Hi,
I am working with a Hybrid Quantum Classical model, using Pennylane - Torch plugin.
class QuantumModel(nn.Module):
def __init__(self):
super().__init__()
self.q_layer = qml.qnn.TorchLayer(full_circuit, weight_shapes)
self.dropout = nn.Dropout(p=0.5)
self.fc = nn.Linear(n_qubits, n_classes, dtype=torch.float64)
def forward(self, x):
q_out = self.q_layer(x) # Shape: [batch_size, 10]
q_out = self.dropout(q_out) # Apply dropout
logits = self.fc(q_out)
return logits
This is my model framework for the hybrid part.

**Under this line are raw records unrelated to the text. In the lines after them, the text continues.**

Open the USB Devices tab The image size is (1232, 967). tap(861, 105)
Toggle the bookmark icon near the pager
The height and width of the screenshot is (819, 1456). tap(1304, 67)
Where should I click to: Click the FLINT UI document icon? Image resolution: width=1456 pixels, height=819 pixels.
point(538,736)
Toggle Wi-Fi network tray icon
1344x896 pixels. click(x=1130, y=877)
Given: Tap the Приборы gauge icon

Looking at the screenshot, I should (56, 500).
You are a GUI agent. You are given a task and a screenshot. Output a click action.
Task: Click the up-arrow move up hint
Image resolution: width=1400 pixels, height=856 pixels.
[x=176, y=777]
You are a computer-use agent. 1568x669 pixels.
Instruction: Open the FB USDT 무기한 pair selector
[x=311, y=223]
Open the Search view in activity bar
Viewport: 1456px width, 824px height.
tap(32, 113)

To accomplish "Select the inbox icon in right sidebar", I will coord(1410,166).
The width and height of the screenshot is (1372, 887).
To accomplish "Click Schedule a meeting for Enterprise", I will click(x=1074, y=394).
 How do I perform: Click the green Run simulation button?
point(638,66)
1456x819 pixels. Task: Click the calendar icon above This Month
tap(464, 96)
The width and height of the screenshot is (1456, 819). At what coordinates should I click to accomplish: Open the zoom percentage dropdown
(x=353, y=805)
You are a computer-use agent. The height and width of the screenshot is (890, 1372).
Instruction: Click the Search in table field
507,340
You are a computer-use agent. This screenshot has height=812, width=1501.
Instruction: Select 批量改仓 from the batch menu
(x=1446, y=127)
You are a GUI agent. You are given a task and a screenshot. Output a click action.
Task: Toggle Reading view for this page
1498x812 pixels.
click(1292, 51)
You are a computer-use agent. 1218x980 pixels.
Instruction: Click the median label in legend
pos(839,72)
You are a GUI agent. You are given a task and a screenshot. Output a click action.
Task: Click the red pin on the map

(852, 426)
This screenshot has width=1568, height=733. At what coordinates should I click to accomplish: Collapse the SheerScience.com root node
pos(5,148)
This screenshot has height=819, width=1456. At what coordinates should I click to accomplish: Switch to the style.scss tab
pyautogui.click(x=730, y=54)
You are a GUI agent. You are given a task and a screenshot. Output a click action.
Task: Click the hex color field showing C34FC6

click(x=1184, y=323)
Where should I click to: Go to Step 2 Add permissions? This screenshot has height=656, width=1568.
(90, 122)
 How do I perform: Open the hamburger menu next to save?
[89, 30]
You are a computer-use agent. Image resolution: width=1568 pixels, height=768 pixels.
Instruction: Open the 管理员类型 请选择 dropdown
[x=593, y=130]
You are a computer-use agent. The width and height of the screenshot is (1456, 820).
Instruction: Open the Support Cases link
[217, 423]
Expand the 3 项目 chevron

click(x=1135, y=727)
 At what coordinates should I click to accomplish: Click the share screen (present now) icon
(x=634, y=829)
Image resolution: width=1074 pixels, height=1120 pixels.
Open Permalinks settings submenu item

There are classical components also.
I want to ask: Can I measure the FLOPs and MACs the same way as I would for the classical models.
For example, this is a code to measure the FLOPs and MACs for the ResNet50 - My quantum model
from calflops import calculate_flops
device = torch.device("cuda" if torch.cuda.is_available() else "cpu")
batch_size = 1
input_shape = (batch_size, 1, 1024)
flops, macs, params = calculate_flops(model=model,
input_shape=input_shape,
output_as_string=True,
output_precision=4)
print("Quantum model FLOPs:%s MACs:%s Params:%s \n" %(flops, macs, params))
from calflops import calculate_flops
device = torch.device("cuda" if torch.cuda.is_available() else "cpu")
model = QuantumModel()
batch_size = 1
input_shape = (batch_size, 1, 1024)
flops, macs, params = calculate_flops(model=model,
input_shape=input_shape,
output_as_string=True,
output_precision=4)
print("Quantum model FLOPs:%s MACs:%s Params:%s \n" %(flops, macs, params))
I have read that the calculate flops library is for any models, provided that the model uses PyTorch. But I am not sure if this is the correct way to calculate the metrics for a quantum model like mine?
Is there any other method to calculate the performance metrics for a quantum model?